The Slippery When Wet Tour, by American hard rock band Bon Jovi, ran from 1986 to 1987. It supported the band's multi-platinum 1986 album Slippery When Wet and was their first major worldwide tour, visiting places such as Australia and Canada for the first time.

"I remember reading about how The Beatles stopped playing live, because everyone just screamed though all the shows", noted Jon Bon Jovi. "Musicianship and song quality meant so little to the fans that the band just felt undervalued. You know what? I understand what they mean. It got so bad when we toured for Slippery When Wet that there were times I was freaking out… We indulged in everything that was on offer. But it wasn't real, and what I wanted above all else was to be given credit for the work I put into the songs and into the recording… The problem was that I didn't notice how the image overtook what we were about."
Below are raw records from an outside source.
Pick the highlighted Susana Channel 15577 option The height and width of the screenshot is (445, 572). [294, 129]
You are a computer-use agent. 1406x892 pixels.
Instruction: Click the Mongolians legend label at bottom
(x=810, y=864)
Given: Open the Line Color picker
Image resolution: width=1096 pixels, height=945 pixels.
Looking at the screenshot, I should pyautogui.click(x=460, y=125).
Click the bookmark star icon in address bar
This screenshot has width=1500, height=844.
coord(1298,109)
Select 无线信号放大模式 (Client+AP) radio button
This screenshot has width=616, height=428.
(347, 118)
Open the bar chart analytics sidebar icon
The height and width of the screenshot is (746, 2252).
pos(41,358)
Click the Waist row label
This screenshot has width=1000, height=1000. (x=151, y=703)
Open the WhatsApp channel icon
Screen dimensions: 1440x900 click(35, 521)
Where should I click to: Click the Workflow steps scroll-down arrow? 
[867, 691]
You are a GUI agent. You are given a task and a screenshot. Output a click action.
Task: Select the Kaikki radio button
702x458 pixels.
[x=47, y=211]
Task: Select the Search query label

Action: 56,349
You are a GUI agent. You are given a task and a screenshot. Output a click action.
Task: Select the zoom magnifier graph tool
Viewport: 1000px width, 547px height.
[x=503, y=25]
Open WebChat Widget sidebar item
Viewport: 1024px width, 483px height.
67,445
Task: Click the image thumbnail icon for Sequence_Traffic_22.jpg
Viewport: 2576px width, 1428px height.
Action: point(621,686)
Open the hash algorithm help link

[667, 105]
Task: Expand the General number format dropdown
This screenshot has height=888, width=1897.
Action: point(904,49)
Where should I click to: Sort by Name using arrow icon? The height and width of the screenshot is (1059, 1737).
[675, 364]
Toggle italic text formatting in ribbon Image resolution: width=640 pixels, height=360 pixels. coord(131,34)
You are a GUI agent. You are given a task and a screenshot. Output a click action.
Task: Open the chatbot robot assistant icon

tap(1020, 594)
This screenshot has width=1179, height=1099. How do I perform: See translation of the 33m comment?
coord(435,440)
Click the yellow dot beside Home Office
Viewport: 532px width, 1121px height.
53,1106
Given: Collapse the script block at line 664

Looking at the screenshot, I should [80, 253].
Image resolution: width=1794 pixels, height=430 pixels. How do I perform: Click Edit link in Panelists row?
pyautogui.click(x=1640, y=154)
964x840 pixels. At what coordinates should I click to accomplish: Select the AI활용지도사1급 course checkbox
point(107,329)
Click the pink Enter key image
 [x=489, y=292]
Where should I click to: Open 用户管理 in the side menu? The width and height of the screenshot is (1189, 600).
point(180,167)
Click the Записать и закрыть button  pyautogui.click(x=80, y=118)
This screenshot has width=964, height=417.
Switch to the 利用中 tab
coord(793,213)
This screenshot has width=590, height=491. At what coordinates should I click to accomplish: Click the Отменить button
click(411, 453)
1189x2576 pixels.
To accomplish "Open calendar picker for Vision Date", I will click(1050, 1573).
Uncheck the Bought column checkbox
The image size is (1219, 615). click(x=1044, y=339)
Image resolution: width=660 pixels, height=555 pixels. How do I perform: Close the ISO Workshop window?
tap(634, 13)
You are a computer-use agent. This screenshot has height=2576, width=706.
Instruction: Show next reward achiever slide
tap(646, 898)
Of the omission of recordings from this tour from One Wild Night Live 1985–2001, Jon Bon Jovi remarked: "It makes sense for the Slippery tour not to be represented, because at that time I was dosed up on cortisone and my voice was shot. Back then, it wasn't much of a voice."

Accompanying acts
Cinderella supported at the majority of shows on the North American leg of the tour. In mainland Europe, Queensrÿche was the support. For the UK leg, support came from the British band FM on all dates except for the last two for which Queensrÿche was the support act. Other opening bands on this tour were Twisted Sister, The Smithereens, Keel and Winger, while The Choirboys were the direct support act for the Australian leg.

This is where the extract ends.